I know it is the best if we know them all, I just want to know are there any "more valid" reasons, like some problems / algorithms can only be solved by using A but not B, etc.

shole
  • 1,210
  • 1
  • 10
  • 10

5 Answers5

129

There's a textbook waiting to be written at some point, with the working title Data Structures, Algorithms, and Tradeoffs. Almost every algorithm or data structure which you're likely to learn at the undergraduate level has some feature which makes it better for some applications than others.

Let's take sorting as an example, since everyone is familiar with the standard sort algorithms.

First off, complexity isn't the only concern. In practice, constant factors matter, which is why (say) quick sort tends to be used more than heap sort even though quick sort has terrible worst-case complexity.

Secondly, there's always the chance that you find yourself in a situation where you're programming under strange constraints.

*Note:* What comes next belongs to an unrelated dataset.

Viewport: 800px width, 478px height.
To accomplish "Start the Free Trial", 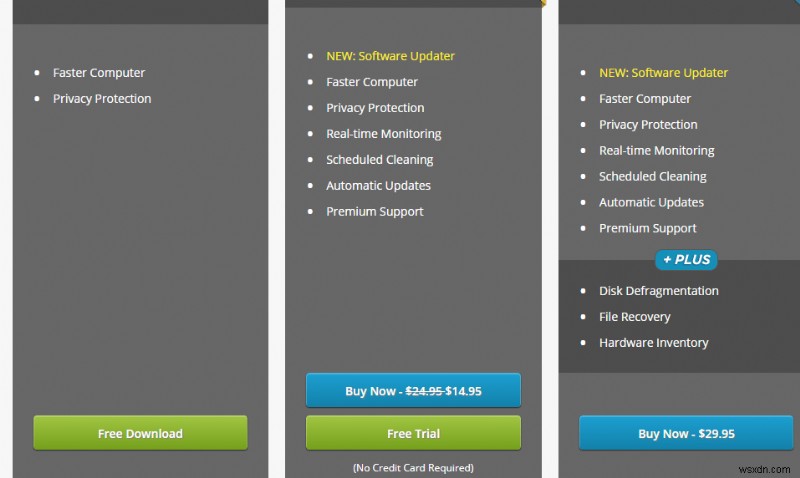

I once had to do quantile extraction from a modest-sized (1000 or so) collection of samples as fast as possible, but it was on a small microcontroller which had very little spare read-write memory, so that ruled out most $O(n \log n)$ sort algorithms. Shell sort was the best tradeoff, since it was sub-quadratic and didn't require additional memory.

In other cases, ideas from an algorithm or data structure might be applicable to a special-purpose problem. Bubble sort seems to be always slower than insertion sort on real hardware, but the idea of performing a bubble pass is sometimes exactly what you need.

Consider, for example, some kind of 3D visualisation or video game on a modern video card, where you'd like to draw objects in order from closest-to-the-camera to furthest-from-the-camera for performance reasons, but if you don't get the order exact, the hardware will take care of it. If you're moving around the 3D environment, the relative order of objects won't change very much between frames, so performing one bubble pass every frame might be a reasonable tradeoff. (The Source engine by Valve does this for particle effects.)

There's persistence, concurrency, cache locality, scalability onto a cluster/cloud, and a host of other possible reasons why one data structure or algorithm may be more appropriate than another even given the same computational complexity for the operations that you care about.

Having said that, that doesn't mean that you should memorise a bunch of algorithms and data structures just in case. Most of the battle is realising that there is a tradeoff to be exploited in the first place, and knowing where to look if you think there might be something appropriate.

Pseudonym
  • 24,523
  • 3
  • 48
  • 99
52

Aside from the fact that there are myriads of cost measures (running time, memory usage, cache misses, branch mispredictions, implementation complexity, feasibility of verification...) on myriads of machine models (TM, RAM, PRAM,...), average-vs-worst-case as well as amortization considerations to weigh against each other, there are often also functional differences beyond the scope of the basic textbook specification.

Some examples:

  • Mergesort is stable where Quicksort is not.
  • Binary search trees give you in-order iteration, hashtables do not.
  • Bellman-Ford can deal with negative edge weights, Dijkstra can not.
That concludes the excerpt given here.